Ammonium 2,2'-thiodiacetates - Selective and environmentally safe herbicides

2,2'-Thiodiacetic acid derivatives have a wide application potential, mainly in coordination chemistry. This research indicates that quaternary ammonium 2,2'-thiodiacetate salts may also be potent herbicidal agents used in agriculture. To provide a rationale for this statement, the toxic effect by a alkyl and aryl quaternary ammonium salts (QASs) on plant growth was investigated. The phytotoxicity of these compounds was tested against cultivated monocotyledonous (spring barley) and dicotyledonous (common radish) plants, whereas herbicidal activity was investigated in relation to popular weeds species (white goosefoot, sorrel and gallant-soldier). The results showed that aliphatic QASs possessed a low phytotoxicity to food crops and that some of them (in particular triethylammonium salt) had potent and selective herbicidal properties against common weeds, such as sorrel and gallant-soldier. However, the investigated compounds appeared to be ineffective herbicides against white goosefoot.

An influence of structural changes in ammonium cations on ecotoxicity of 2,2'-thiodiacetate mono and bis-salts

2,2'-Thiodiacetates with their excellent complexing properties may be used as metal extraction agents, fluorescent and superparamagnetic materials, antibacterial and anticancer medical agents, however there are no data concerning the environmental impact of 2,2'-thiodiacetates derivatives and data definying the potential hazard connected with their use. This study describes the ecotoxicity assessment of seven 2,2'-thiodiacetates with non-metallic, alkyl and aryl ammonium cations, which were obtained in an environmentally friendly, solvent-free syntheses. The ecotoxicity of these water soluble compounds was tested in aquatic and benthic environments using luminescent marine bacteria Vibrio fischeri (Microtox^® test) and the crustaceans Heterocypris incongruens (Ostracodtoxkit F™), respectively. The antimicrobial and antifungal activity against Trichoderma viridis, Aspergillus niger, Rhizoctonia solani and Escherichia coli was also investigated. The results showed how structural changes within ammonium cations themselves influence ecotoxicity: the QASs with alkylammonium cations exhibited a similar, rather low toxicity both to Vibrio fischeri and Heterocypris incongruens, and they would not pose a risk to these organisms in case of leakage. Higher toxicity was observed in case of two isoquinolinium salts, however it was rather associated with the heteroaromatic cation, than with the 2,2'-thiodiacetate anion.

[Gd(CyPic3A)(H2O)2]-: a stable, bis(aquated) and high-relaxivity Gd(III) complex

We report the synthesis and MR relevant properties of CyPic3A, a heptadentate chelator that forms ternary Gd(III) complexes of hydration state q = 2. [Gd(CyPic3A)(H2O)2](-) affords an r1 value of 5.70 mM(-1) s(-1) at 1.41 T and 310 K and displays thermodynamic stability and kinetic inertness comparable to FDA approved MR imaging probes.
════════════════
**Work required**
Copy the abstracts again, starting at "[Gd(CyPic3A)(H2O)2]-: a stable, bis(aquated)" and ending at "MR imaging probes.", and rename "heptadentate" to "seven-coordinate" wherever it occurs in that range.

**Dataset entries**
════════════════
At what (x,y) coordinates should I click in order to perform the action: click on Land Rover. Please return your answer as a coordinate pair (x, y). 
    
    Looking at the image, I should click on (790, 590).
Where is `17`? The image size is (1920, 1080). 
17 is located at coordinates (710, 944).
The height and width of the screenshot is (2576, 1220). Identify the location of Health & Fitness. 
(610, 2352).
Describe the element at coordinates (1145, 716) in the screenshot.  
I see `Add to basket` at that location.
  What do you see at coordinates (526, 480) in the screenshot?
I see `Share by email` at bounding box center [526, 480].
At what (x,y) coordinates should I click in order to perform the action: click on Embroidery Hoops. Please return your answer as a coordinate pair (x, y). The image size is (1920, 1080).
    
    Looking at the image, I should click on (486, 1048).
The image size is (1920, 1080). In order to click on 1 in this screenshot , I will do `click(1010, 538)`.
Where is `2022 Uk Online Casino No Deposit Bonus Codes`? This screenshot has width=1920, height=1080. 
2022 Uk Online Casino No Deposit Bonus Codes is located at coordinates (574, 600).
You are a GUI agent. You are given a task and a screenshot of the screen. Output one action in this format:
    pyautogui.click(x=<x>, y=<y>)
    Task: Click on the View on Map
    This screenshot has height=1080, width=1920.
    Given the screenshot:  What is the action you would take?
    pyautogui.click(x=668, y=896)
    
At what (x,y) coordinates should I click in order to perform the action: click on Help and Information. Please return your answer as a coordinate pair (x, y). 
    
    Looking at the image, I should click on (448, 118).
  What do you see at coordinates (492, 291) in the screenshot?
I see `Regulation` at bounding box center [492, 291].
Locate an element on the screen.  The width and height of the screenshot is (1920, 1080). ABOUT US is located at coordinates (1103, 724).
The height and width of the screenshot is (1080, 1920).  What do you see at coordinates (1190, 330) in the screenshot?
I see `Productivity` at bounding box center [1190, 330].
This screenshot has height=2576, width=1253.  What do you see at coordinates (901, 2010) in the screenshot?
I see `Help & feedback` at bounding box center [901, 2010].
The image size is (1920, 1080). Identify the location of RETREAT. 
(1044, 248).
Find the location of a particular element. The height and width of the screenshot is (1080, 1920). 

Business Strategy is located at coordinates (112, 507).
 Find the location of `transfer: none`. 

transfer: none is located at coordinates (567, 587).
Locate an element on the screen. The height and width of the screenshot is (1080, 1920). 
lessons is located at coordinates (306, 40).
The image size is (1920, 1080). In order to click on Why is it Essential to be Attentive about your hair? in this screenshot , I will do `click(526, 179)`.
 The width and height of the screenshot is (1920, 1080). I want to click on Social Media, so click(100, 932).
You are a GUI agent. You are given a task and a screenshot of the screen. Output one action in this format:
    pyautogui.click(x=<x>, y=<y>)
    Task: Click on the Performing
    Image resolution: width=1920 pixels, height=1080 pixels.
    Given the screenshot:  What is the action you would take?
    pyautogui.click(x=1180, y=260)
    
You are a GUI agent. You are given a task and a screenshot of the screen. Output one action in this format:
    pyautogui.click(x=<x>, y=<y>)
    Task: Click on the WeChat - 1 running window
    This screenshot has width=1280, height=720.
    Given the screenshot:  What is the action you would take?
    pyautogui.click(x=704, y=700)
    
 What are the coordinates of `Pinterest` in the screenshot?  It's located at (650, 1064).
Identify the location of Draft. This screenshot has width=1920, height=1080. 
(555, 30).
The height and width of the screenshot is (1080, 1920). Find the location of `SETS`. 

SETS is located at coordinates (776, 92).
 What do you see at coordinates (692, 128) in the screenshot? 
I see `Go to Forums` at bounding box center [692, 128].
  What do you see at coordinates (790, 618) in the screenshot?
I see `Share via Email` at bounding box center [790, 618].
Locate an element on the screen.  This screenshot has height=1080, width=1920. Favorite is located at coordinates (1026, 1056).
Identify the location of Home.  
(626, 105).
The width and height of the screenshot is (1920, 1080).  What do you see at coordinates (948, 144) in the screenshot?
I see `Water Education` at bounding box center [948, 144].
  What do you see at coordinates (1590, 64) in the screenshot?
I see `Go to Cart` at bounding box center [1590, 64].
════════════════
**Result**
[Gd(CyPic3A)(H2O)2]-: a stable, bis(aquated) and high-relaxivity Gd(III) complex

We report the synthesis and MR relevant properties of CyPic3A, a seven-coordinate chelator that forms ternary Gd(III) complexes of hydration state q = 2. [Gd(CyPic3A)(H2O)2](-) affords an r1 value of 5.70 mM(-1) s(-1) at 1.41 T and 310 K and displays thermodynamic stability and kinetic inertness comparable to FDA approved MR imaging probes.